Viola se emocionó al presenciar la escena. Desvió la mirada hacia la puerta.

—Milady, ¿cómo está usted? —le preguntó el conde con un deje bromista—. ¿Cómo está nuestra hija?

—Las dos estamos muy bien. Ahora mismo está durmiendo una siesta —Serena tomó a su marido del brazo—. Alex, permíteme presentarte a mi hermana, Viola.

—Señorita Carlyle —la saludó su cuñado con una reverencia—, bienvenida a casa.

En ese momento, entraron tres damas y un caballero, todos desconocidos para Viola. Un criado cerró la puerta tras ellos, haciendo que a Viola se le cayera el alma a los pies. Se recriminó en silencio.

Al cabo de unos minutos, entendió perfectamente por qué su hermana se había enamorado del conde de Savege. No era como ella imaginaba que debía de ser un conde, estirado y correcto. Era un hombre campechano y muy simpático.

—Mi hermana Kitty, lady Blackwood, quiere conocerte —le dijo a Viola—, pero se ha quedado en la ciudad con su bebé y espera que nos reunamos pronto con ella. De todas formas, me ha enviado a sus amigas del alma como reemplazo.

Una de las damas, una joven esbelta de rizos castaños y ojos oscuros, la saludó con una reverencia.

—Soy Fiona Blackwood —se presentó.
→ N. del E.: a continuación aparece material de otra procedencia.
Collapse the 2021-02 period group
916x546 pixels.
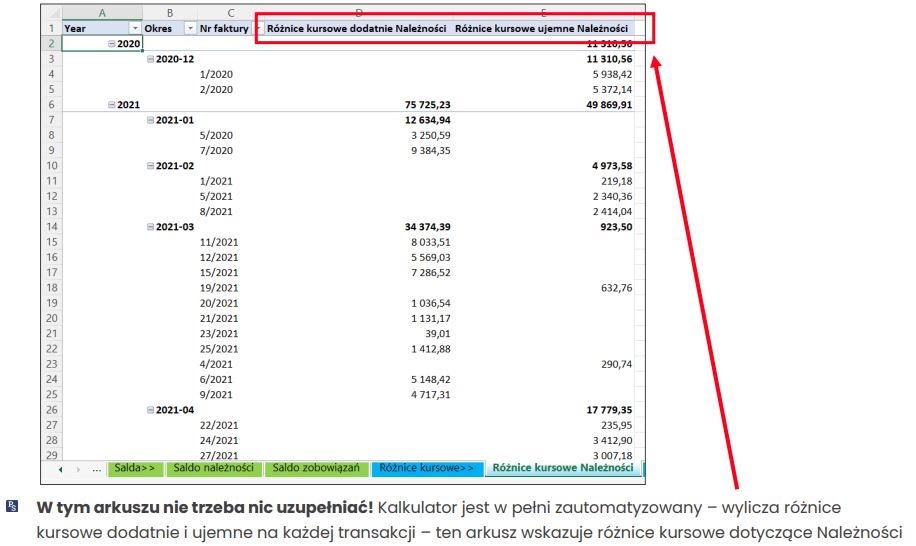coord(150,166)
Hablaba con ligero acento escocés—. La hermana de lord Savege, Kitty, está casada con mi hermano y es mi mejor amiga. Y usted es guapísima.

—Pero lo importante es que tenga dos dedos de frente —replicó la otra muchacha, de pelo rubio y corto, y ojos verdes. Llevaba anteojos de montura dorada y parecía observarla al detalle—. ¿Cómo está, señorita Carlyle? Soy Emily Vale, pero prefiero que me llamen Lisístrata.

—¿Otra vez se ha cambiado el nombre, milady? —le preguntó el señor Yale, que acababa de aparecer en el vestíbulo—. Debe de haberse cansado de Boadicea.

—Boadicea era el nombre elegido por Emily antes de decidirse por Lisístrata —le dijo al oído lady Fiona a Viola.

—No me he cansado de él —le aseguró la joven al señor Yale—. Pero ya estoy cansada de usted, y eso que acabamos de encontrarnos —hizo una pausa—. Cuanto más tiempo pasa, más me canso de verlo.

El señor Yale rió entre dientes.

—No le haga caso a
ma petite Emilie, chèrie mademoiselle
—dijo una dama muy elegante vestida de negro, blanco y rojo mientras saludaba a Viola besándola en las mejillas, un gesto que la envolvió en una nube de perfume parisino—. No le gustan los trayectos largos en carruaje.

—Le presento a madame Roche, señorita Carlyle —las presentó lady Fiona, que al sonreír reveló un par de hoyuelos en sus mejillas de alabastro—. Es la dama de compañía de lady Emily, una mujer muy graciosa —sus ojos se clavaron en el señor Yale—. Pero veo que disfruta de un acompañante del mismo talante.